Abia State Primary Healthcare Development Agency has taken steps to work with the Straight Child Foundation in the areas of surveillance, creating awareness and referrals regarding the early detection and treatment of clubfoot congenital disorder.
The Executive Secretary, Abia State Primary Healthcare Development Agency Dr. Kalu. U. Kalu discosed this at a training cum discussion forum between health authority secretaries in the seventeen LGAs of the state and team members of The Straight Child Foundation which has in collaboration with MiracleFeet been offering free treatment to children born with clubfoot, as part of activities to mark the year 2024 world clubfoot day held on the June the third.
Dr Kalu lauded the foundation for what it has been doing over the years which has yielded tremendous positive results and encouraged stakeholders at the engagement to take the assignment seriously so that more children could be identified and treated in line with the RunFree 2030 initiative.
In her speech the vision bearer of The Straight Child Foundation, Dr. Peace Amaraegbulam said the essence of the stakeholders’ engagement was to draw templates that could help generate accurate data on clubfoot in Abia, pointing out that being the first state where the treatment of clubfoot began in Nigeria in 2017 and also where National Council on health adopted the Ponseti standard for clubfoot treatment, Abia must also set the pace for other states in Nigeria in this direction.

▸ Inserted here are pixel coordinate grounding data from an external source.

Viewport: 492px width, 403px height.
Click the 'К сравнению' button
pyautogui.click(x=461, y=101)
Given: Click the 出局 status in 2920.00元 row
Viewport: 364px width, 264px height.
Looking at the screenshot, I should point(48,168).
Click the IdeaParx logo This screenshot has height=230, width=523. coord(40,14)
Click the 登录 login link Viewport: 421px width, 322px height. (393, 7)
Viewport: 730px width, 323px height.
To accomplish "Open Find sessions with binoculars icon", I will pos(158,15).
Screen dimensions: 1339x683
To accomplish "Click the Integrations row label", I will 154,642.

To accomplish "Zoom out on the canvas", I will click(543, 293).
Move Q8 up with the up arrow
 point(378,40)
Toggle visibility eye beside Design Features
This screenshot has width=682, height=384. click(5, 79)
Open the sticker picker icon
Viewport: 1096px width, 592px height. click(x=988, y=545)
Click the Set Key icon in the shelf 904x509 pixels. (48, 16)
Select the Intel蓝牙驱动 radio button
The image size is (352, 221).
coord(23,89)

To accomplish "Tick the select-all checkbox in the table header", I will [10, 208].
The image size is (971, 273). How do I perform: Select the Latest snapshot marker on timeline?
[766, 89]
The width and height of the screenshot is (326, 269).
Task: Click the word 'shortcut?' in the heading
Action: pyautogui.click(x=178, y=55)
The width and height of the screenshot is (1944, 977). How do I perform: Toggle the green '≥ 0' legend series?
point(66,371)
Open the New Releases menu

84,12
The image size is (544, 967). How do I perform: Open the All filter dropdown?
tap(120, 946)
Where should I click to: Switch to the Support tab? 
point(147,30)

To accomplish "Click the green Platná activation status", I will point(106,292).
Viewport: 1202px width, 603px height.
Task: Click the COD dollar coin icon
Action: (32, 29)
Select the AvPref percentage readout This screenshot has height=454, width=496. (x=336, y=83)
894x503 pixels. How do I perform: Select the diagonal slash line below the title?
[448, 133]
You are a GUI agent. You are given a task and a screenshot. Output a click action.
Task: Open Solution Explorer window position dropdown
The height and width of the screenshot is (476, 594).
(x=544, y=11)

Dr Amaraegbulam who shared some of the successes stories of the NGO in collaboration with MiracleFeet in the free clubfoot treatment appealed for more actions on the part of government, parents, organizations and the larger society in raising the awareness that Clubfoot is treatable and is free.
Speaking during the training and discussion sessions Mr. Bright Amadi and Dr.Uchenna Oluwatosin who disclosed that untreated clubfoot still remains one of the largest causes if physical disability in the world, further revealed that out of the two hundred new cases discovered globally every year, an estimated ten thousand of the cases are found in Nigeria where over eighty percent of them do not receive proper treatment due to lack of awareness, poverty and negative stereotypes and called for referrals to the sixteen centres or hospitals where they currently run clinics within the south east and south-south states as well as Kogi state.
The event featured, testimony from Mrs. Chinaza Ugwu whose little son was successfully treated of clubfoot, contributions on ways of strengthening surveillance, early detection and referral by some of the health authority secretaries.